_Short task_: Please restate the entries from the line with "Given: Open the 我没有 ISP link" up to and including the line with "click(488, 95)", swapping "outlined" for "bordered" and keeping everything else unchanged. Give only those lines, without the pictures.

"""

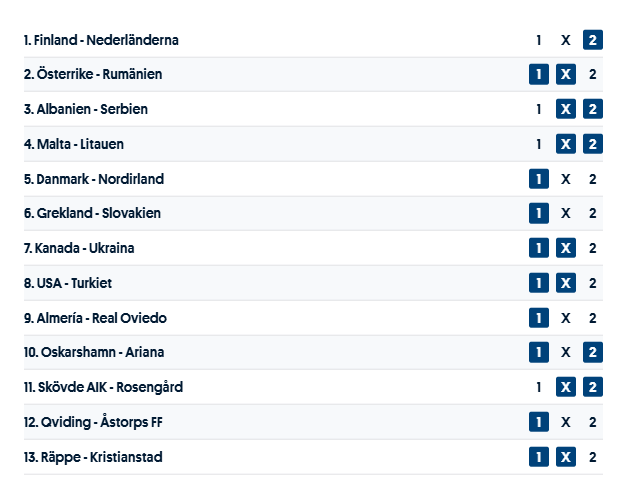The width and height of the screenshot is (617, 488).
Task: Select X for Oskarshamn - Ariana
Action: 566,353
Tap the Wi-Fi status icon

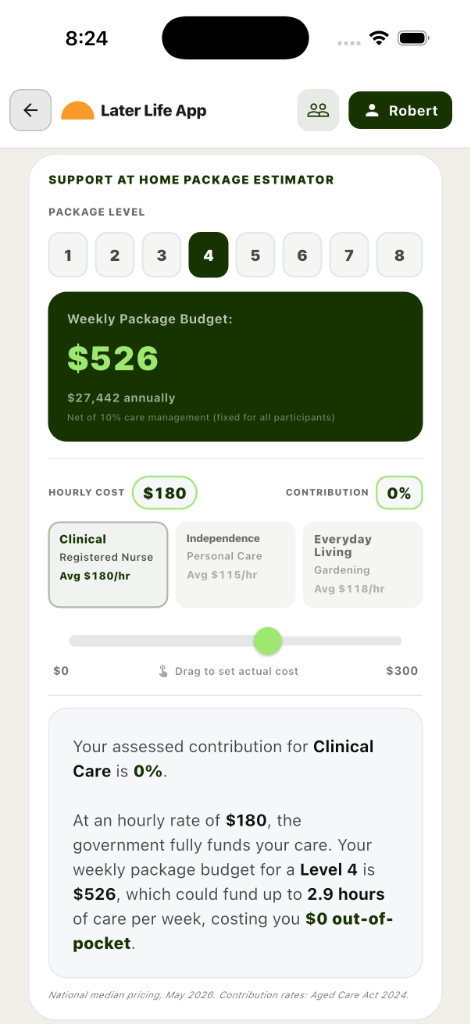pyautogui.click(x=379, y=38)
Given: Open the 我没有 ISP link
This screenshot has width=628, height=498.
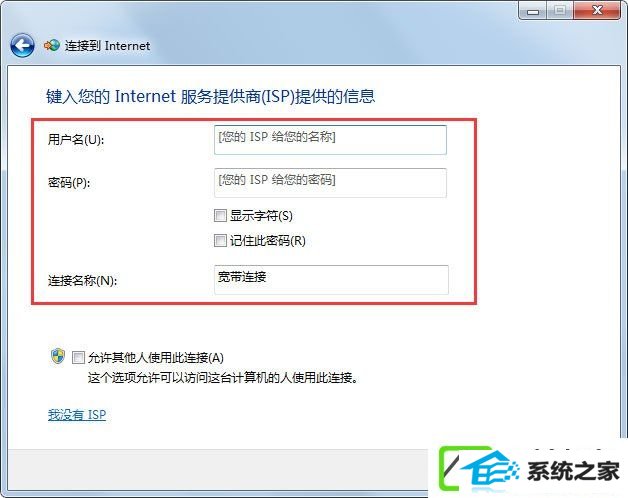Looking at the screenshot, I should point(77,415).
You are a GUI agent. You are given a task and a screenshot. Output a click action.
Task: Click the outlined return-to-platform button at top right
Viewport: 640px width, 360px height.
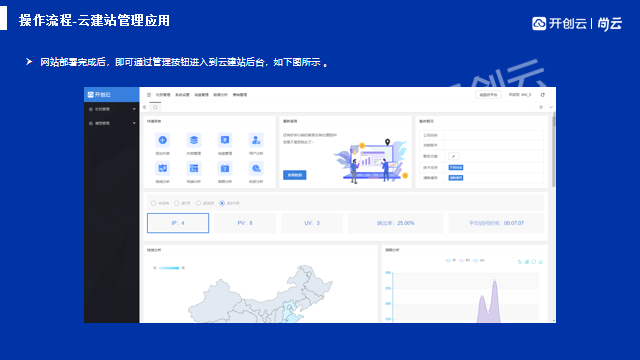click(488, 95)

"""
"""

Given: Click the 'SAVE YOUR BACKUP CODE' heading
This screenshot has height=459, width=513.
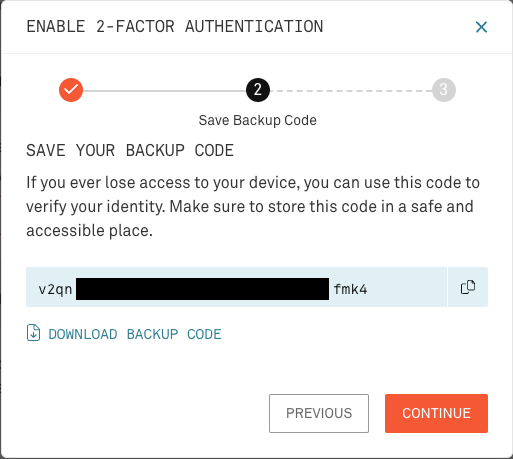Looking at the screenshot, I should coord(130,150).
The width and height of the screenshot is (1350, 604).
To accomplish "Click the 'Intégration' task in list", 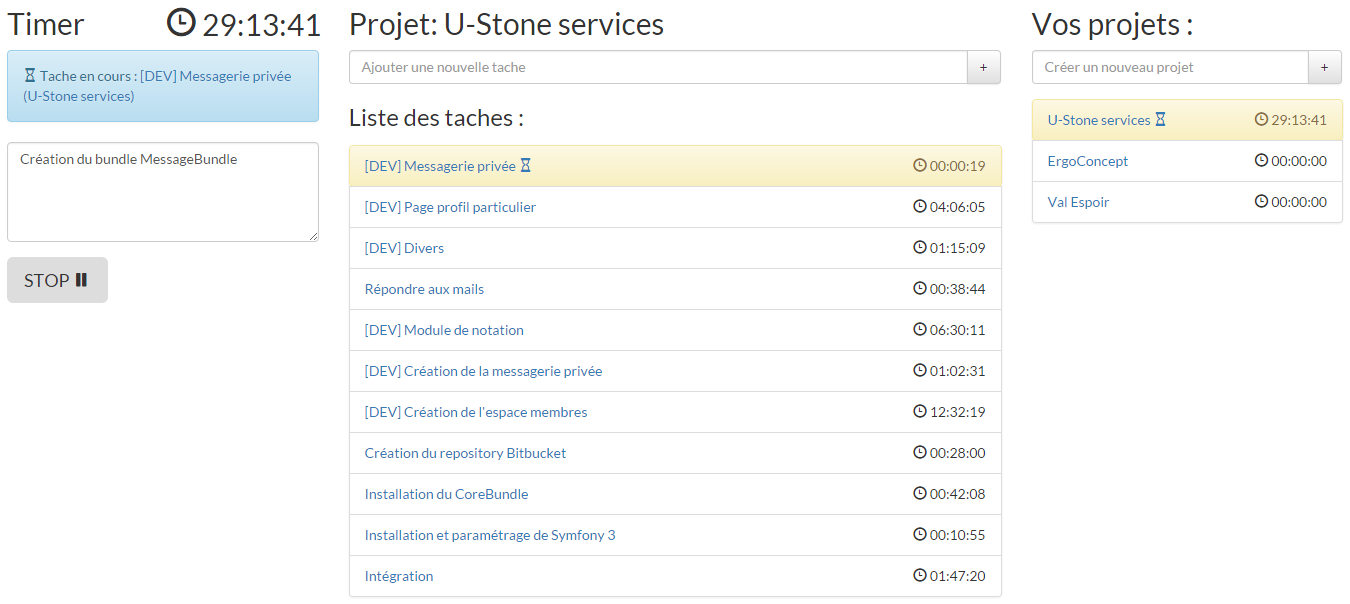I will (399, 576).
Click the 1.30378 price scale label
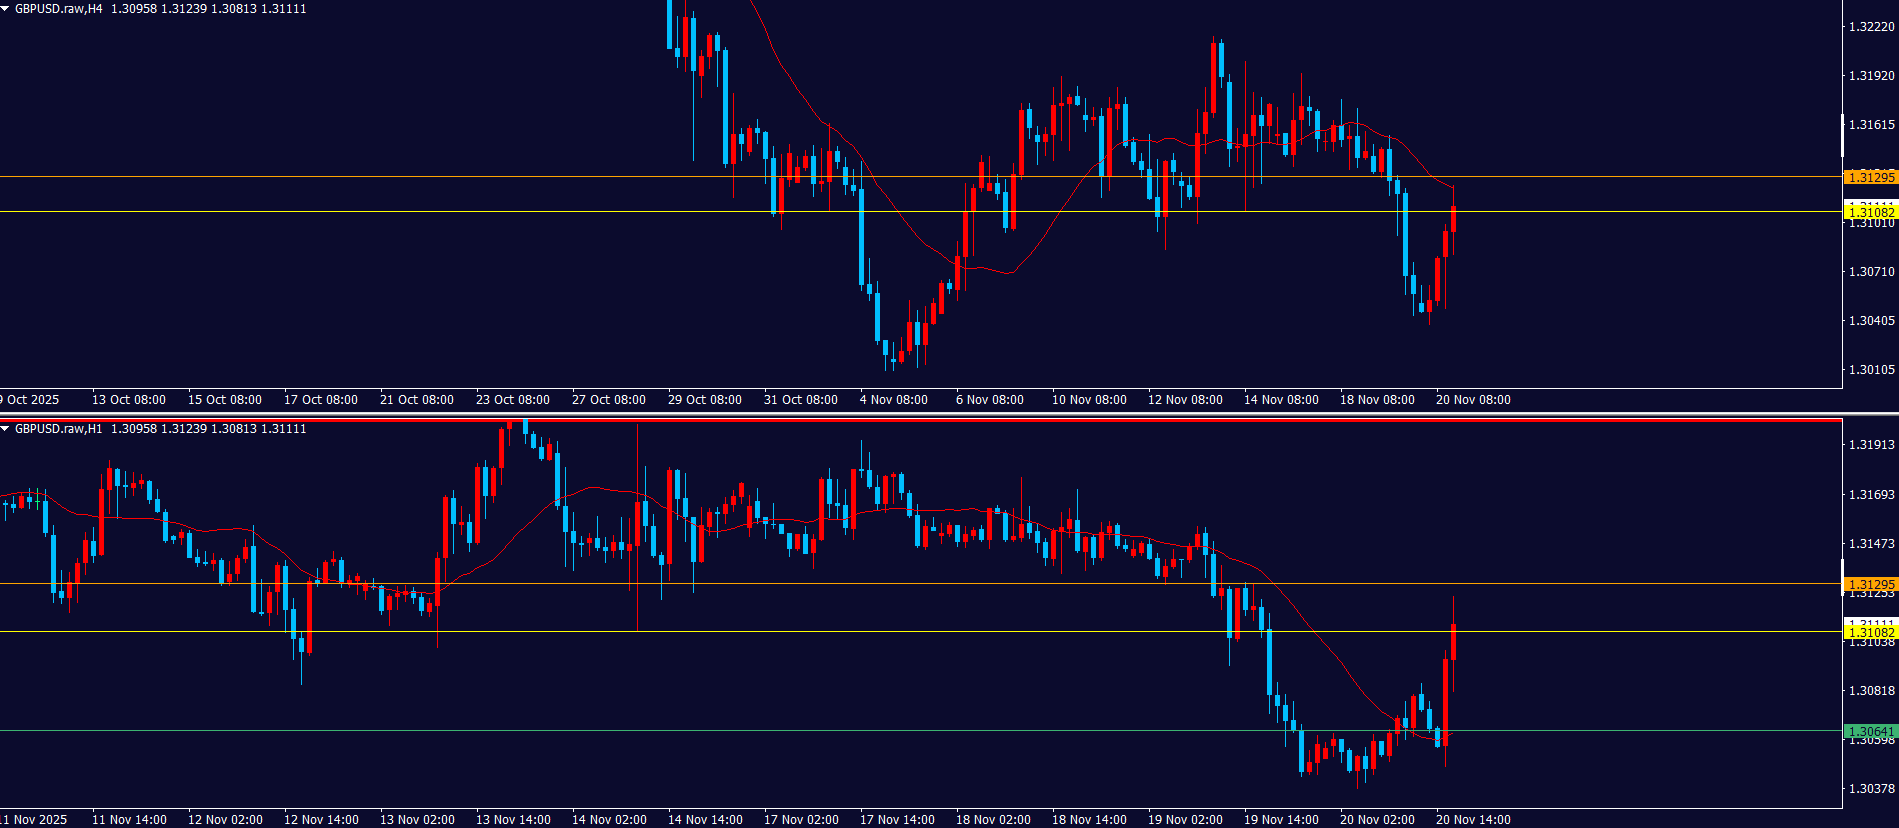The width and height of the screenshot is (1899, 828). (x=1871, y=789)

"""

_Result_:
Given: Open the 我没有 ISP link
This screenshot has width=628, height=498.
Looking at the screenshot, I should point(77,415).
You are a GUI agent. You are given a task and a screenshot. Output a click action.
Task: Click the bordered return-to-platform button at top right
Viewport: 640px width, 360px height.
click(488, 95)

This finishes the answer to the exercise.